5 exercises for leg muscles that can be performed in the gym

We have compiled for you a workout that will help you work your leg muscles in the gym. For it, you will need a barbell and various exercise machines. There are no contraindications to these exercises, but you need to perform them with a small weight and follow the correct technique, or work out with a trainer.

Other effective exercises for a variety of muscle groups can be found in our Instagram, in the current “Be in shape”.

Squats with a barbell

Θέση εκκίνησης: standing, the barbell lies at the top of the trapezius, palms on the bar, elbows pointing forward.

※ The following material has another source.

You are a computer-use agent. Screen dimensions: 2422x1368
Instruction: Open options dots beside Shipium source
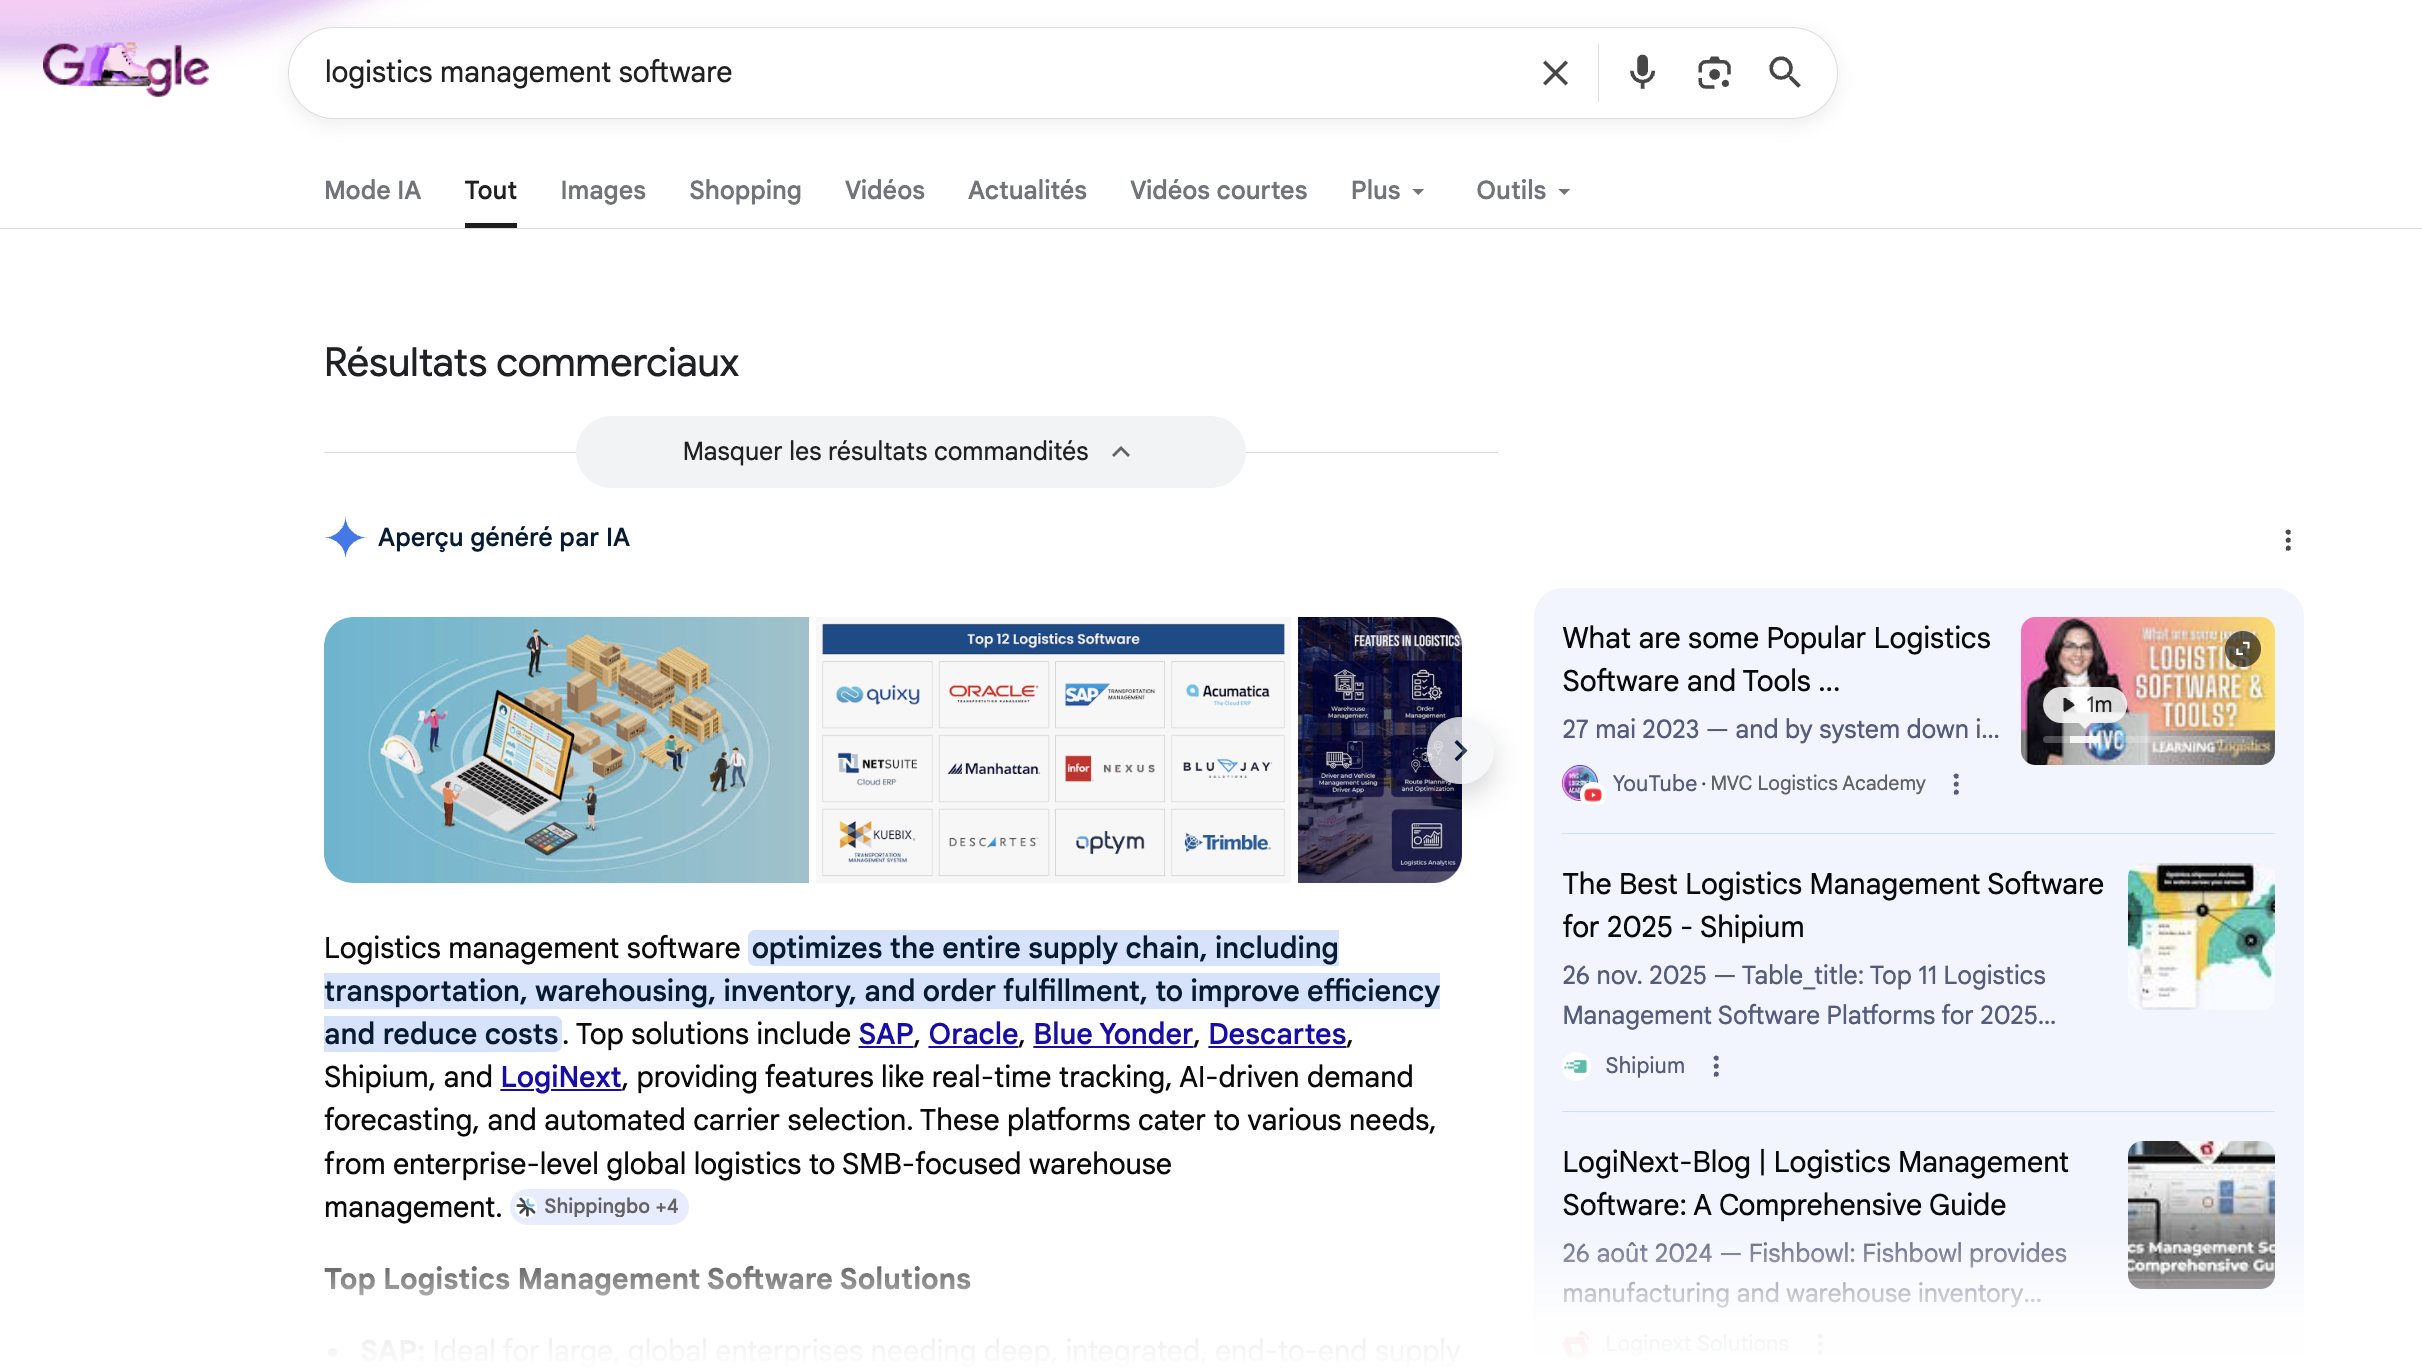1716,1066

The movement begins with the pelvis being pulled back, then bend the knees. Try not to roll them inwards, they should be directed towards the toes. Squat down to parallel with the floor, not lower. At the bottom point, tense your buttocks and push yourself up with them.

The first approach in this exercise is performed as a warm-up, with an empty bar.

Platform leg press

Θέση εκκίνησης: in the trainer, feet are on top of the platform and spread slightly wider than the pelvis, toes slightly pointed to the sides. The pelvis is tightly pressed, the head rests on the backrest.

Lower the platform, without bringing the pelvis off the back of the machine, and on exhalation perform a platform press. At this moment press on it with your heels. Make sure that your knees are directed to the sides of your toes.

Standing shin flexion

Θέση εκκίνησης: standing in the simulator, pelvis tightly pressed against the cushion, toe pulled towards yourself.

Isolated shin flexion, tensing the back of the thigh. Keep your pelvis on the trainer. Then return to the starting position.

Hip extension sitting on the trainer

Θέση εκκίνησης: sitting on the machine, feet on the footrest, shoulder blades pressed against the backrest, lower back in natural flexion.

As you exhale, perform the maximum possible hip extension – spread your legs apart. Hold this position for a couple of seconds and return to the starting position.

Hip extension sitting in the trainer

Θέση εκκίνησης: sitting in the trainer, feet on the footrest, shoulder blades pressed against the backrest, lower back in natural flexion.

As you exhale, perform a hip extension – try to bring your knees together. Hold in this position for a second and return to the starting position.

Do this workout in the gym 1-2 times a week, not more often.